Bench tour and DIY dust extraction system
Alistair has a passion for precise-cut coloured gems and diamonds, and creates bespoke jewellery pieces to an exacting standard. His bench set-up reflects this and, always keen to share and connect with other jewellers, Alistair has provided a video walk-through of his workspace. Use the QR code to take a look.
One of the many efficient hacks to Alistair’s bench is a dust extraction system he set up recently. Alistair describes the inexpensive rig and how well it’s turned out.
“I used a shop vac piped through the wall with pvc, then through the back of the bench to a flexible hose and funnel,” Alistair explains.
“I bought a Festool CTL for $700 but you could get away with a cheaper one if you needed to.
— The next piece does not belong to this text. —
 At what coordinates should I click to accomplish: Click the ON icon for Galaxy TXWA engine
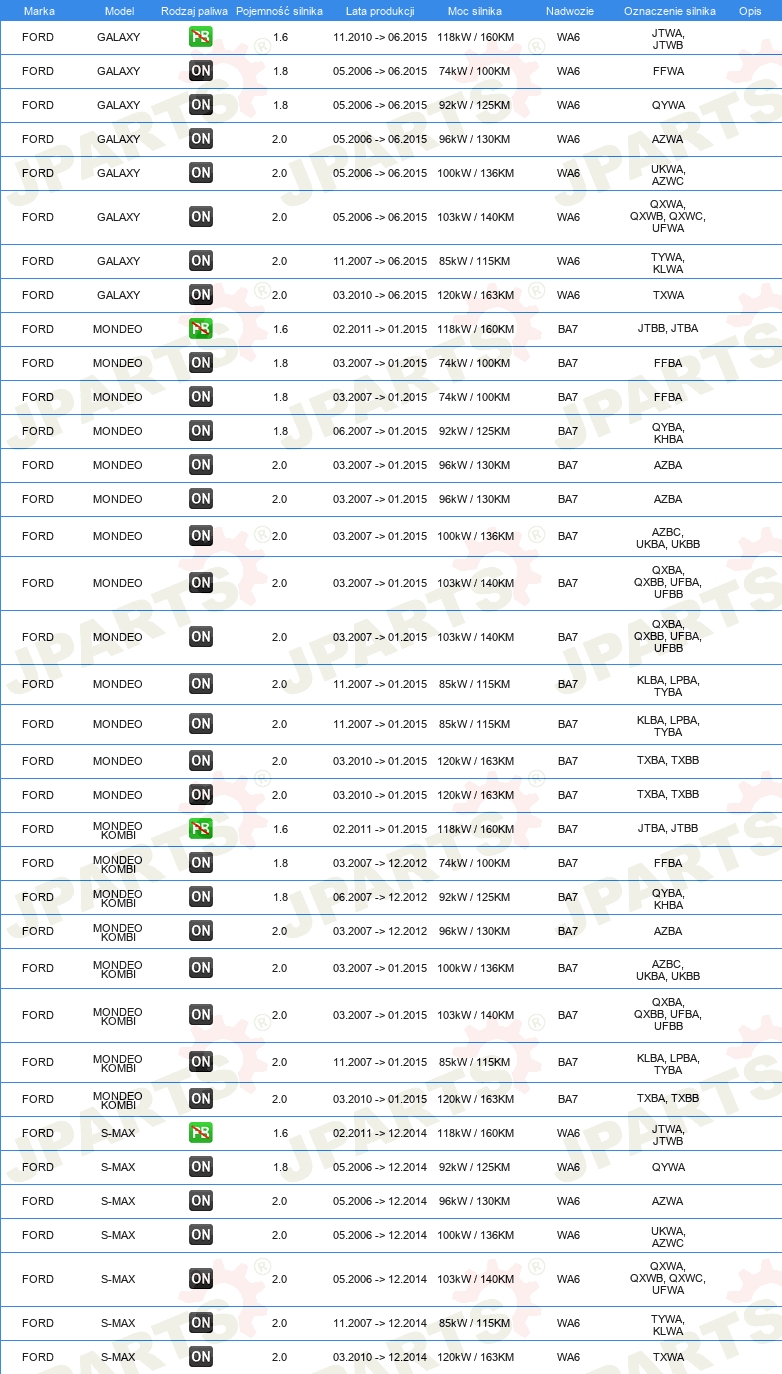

It’s a very compact unit and fits in small spaces. It’s great for under benches. The funnel and hose is an extraction kit from Timbercon (which cost around $40). The vacuum hose is a Dyson knock off from eBay ($30) and a rubber seal from Bunnings.”
Alistair positioned the funnel just under the bench and close to the peg.
“It’s great for collecting dust while working, or just for using when sharpening rubber wheels etc,” he says. “It’s controlled by a remote power switch, also from Bunnings and also only around $40.
“I used to just sweep up the dirty waste with a dustpan and broom, but it never cleaned everything thoroughly. The extractor and vac-hose combo is quick and easy to use and keeps the bench top clean so you reduce the risk of contaminating your lemmel.”
1/3 Alistair’s impressive bench set-up, with Ikea hacks, slide-away soldering station, 3D-printed stands and more.
2/3 The under-bench funnel for Alistair’s dust extraction system. It pipes back through a false wall behind the bench to the pump and compressor in the far corner of his studio.
3/3 Alistair says he’s yet to fully enclose the working end of the extractor kit and that doing so would cut down on the noise, but he’s satisfied that the system is working well.